Start of Given information

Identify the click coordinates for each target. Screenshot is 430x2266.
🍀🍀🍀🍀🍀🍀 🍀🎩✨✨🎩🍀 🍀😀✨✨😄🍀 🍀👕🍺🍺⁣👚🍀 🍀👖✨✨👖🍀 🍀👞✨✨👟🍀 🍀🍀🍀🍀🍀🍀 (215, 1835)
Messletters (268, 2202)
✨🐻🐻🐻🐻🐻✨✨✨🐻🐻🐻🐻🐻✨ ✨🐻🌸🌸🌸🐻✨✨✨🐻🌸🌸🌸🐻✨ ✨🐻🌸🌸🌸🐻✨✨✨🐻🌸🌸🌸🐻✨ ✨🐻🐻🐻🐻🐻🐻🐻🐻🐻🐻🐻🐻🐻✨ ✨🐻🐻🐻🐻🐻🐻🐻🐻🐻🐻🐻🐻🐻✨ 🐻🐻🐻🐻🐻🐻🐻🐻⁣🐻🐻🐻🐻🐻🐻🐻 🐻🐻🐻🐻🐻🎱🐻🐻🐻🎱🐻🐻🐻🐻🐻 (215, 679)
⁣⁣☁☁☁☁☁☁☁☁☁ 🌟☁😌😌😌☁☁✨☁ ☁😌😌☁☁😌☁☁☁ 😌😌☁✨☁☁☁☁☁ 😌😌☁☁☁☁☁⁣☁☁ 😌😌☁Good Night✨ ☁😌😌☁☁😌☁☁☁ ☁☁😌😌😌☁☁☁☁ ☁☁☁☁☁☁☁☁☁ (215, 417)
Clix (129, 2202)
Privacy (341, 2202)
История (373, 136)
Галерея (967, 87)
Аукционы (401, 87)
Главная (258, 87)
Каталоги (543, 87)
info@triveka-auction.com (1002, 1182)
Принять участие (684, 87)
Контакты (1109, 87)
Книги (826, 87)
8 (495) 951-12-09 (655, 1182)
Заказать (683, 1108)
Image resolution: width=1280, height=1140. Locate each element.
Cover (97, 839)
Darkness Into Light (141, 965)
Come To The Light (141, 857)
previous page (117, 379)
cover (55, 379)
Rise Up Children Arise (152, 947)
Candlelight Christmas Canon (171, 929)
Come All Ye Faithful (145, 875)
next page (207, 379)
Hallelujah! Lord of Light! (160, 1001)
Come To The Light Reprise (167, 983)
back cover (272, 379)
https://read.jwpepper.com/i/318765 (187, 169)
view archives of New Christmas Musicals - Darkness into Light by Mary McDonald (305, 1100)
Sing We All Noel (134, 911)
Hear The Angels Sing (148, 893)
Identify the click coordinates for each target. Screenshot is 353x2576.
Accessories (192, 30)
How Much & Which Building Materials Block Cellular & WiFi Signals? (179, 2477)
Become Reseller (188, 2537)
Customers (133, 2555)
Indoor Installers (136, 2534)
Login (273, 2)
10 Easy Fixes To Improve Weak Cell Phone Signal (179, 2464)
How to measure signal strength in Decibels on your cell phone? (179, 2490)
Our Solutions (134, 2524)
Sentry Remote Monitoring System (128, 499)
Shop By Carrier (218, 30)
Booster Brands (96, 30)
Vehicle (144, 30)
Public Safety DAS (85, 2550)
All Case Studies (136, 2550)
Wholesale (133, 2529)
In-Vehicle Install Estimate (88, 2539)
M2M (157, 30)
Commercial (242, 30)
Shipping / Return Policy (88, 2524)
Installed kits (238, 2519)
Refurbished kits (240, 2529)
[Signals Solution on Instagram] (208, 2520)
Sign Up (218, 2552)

End of Given information

About this exercise: Lines containing the word "click" are to be pulled from the records and copied.

Task answer:
Identify the click coordinates for each target. Screenshot is 430x2266.
Identify the click coordinates for each target. Screenshot is 353x2576.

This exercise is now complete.